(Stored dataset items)
----

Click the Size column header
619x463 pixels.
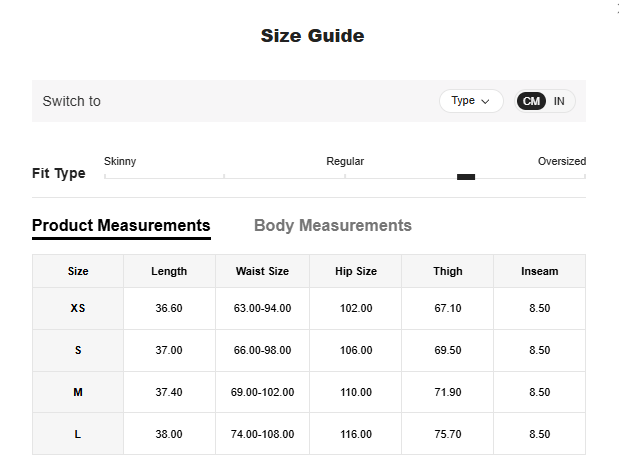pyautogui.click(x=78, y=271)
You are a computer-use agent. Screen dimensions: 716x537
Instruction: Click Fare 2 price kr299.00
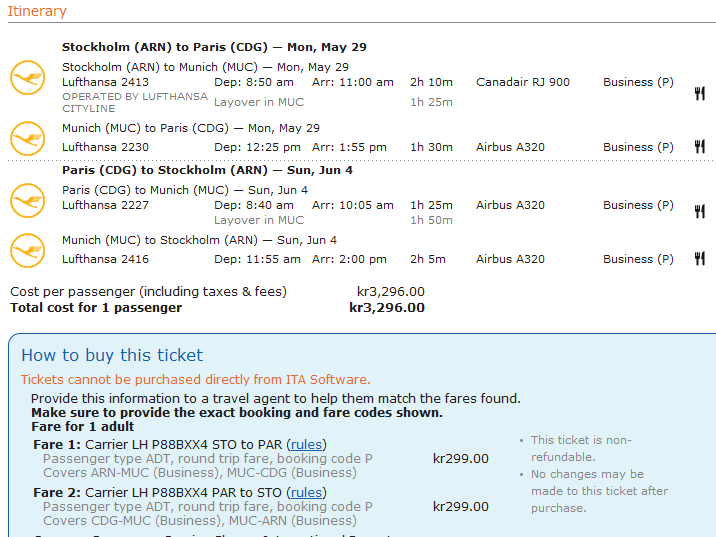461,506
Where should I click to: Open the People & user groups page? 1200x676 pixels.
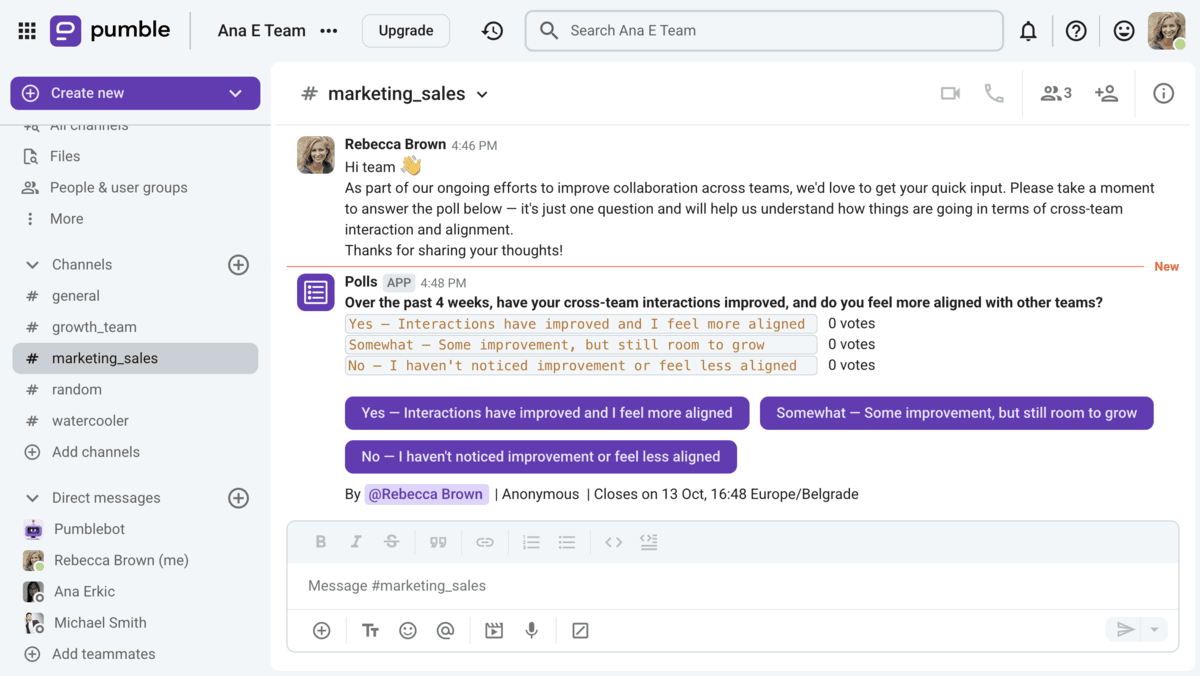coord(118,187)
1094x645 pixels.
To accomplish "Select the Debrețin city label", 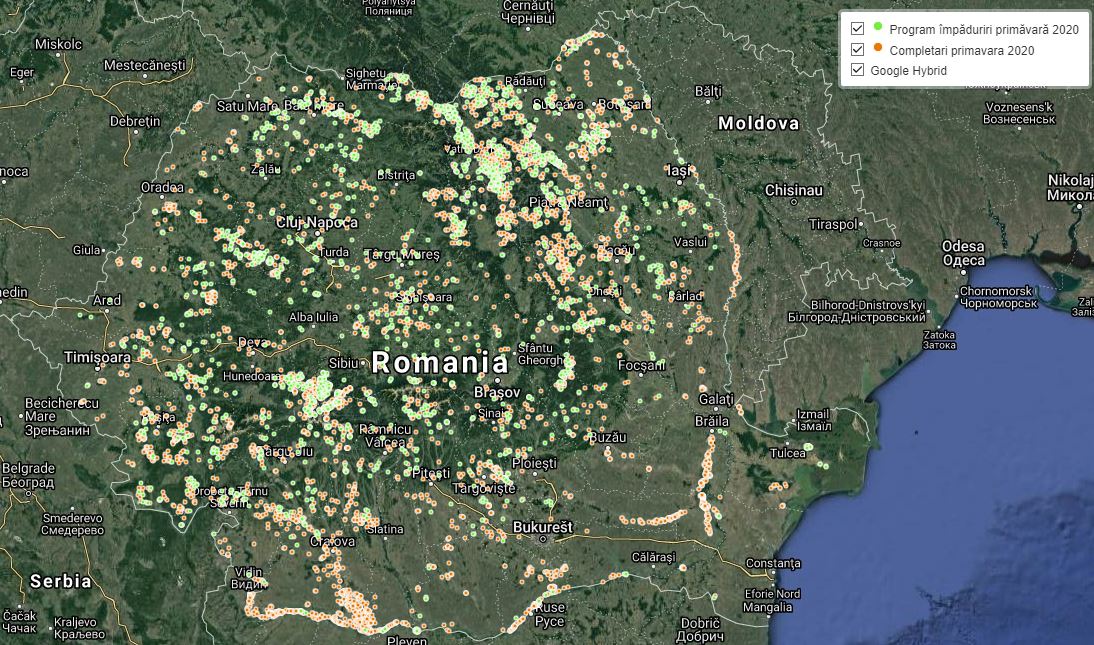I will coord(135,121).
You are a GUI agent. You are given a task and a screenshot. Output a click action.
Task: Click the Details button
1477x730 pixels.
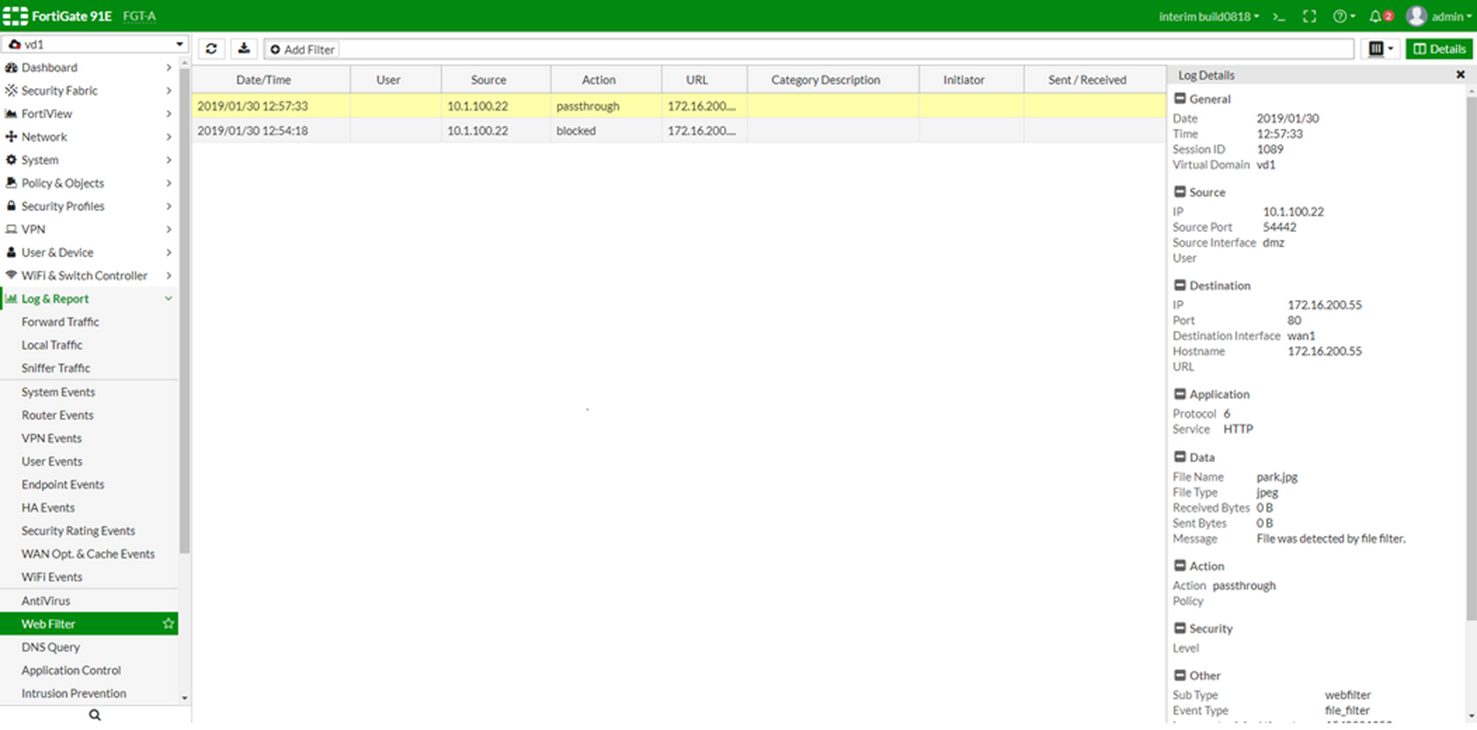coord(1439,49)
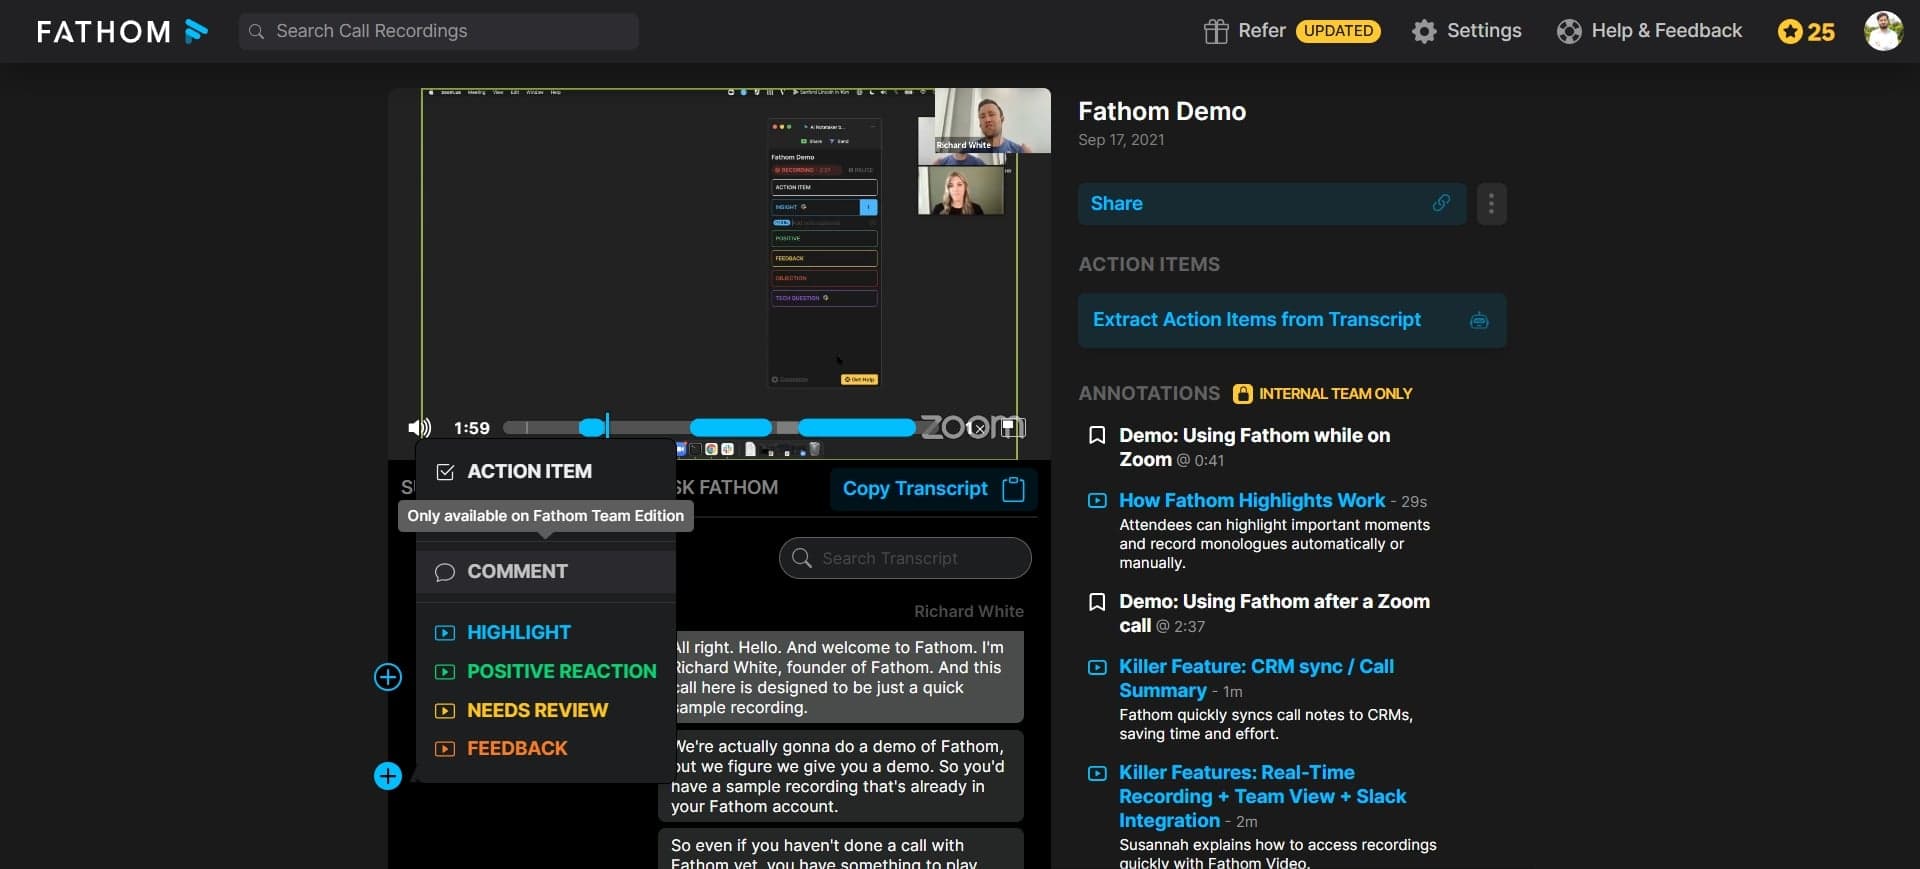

----

Description of the task — Reproduce exactly the lines above that run from the one with "619x463 pixels." to the one with "1094x645 pixels.", both included, leaving pictures out.

Written solution —
619x463 pixels.
pyautogui.click(x=78, y=271)
You are a computer-use agent. Screen dimensions: 716x537
Instruction: Click Fare 2 price kr299.00
461,506
Where should I click to: Open the People & user groups page? 1200x676 pixels.
coord(118,187)
1094x645 pixels.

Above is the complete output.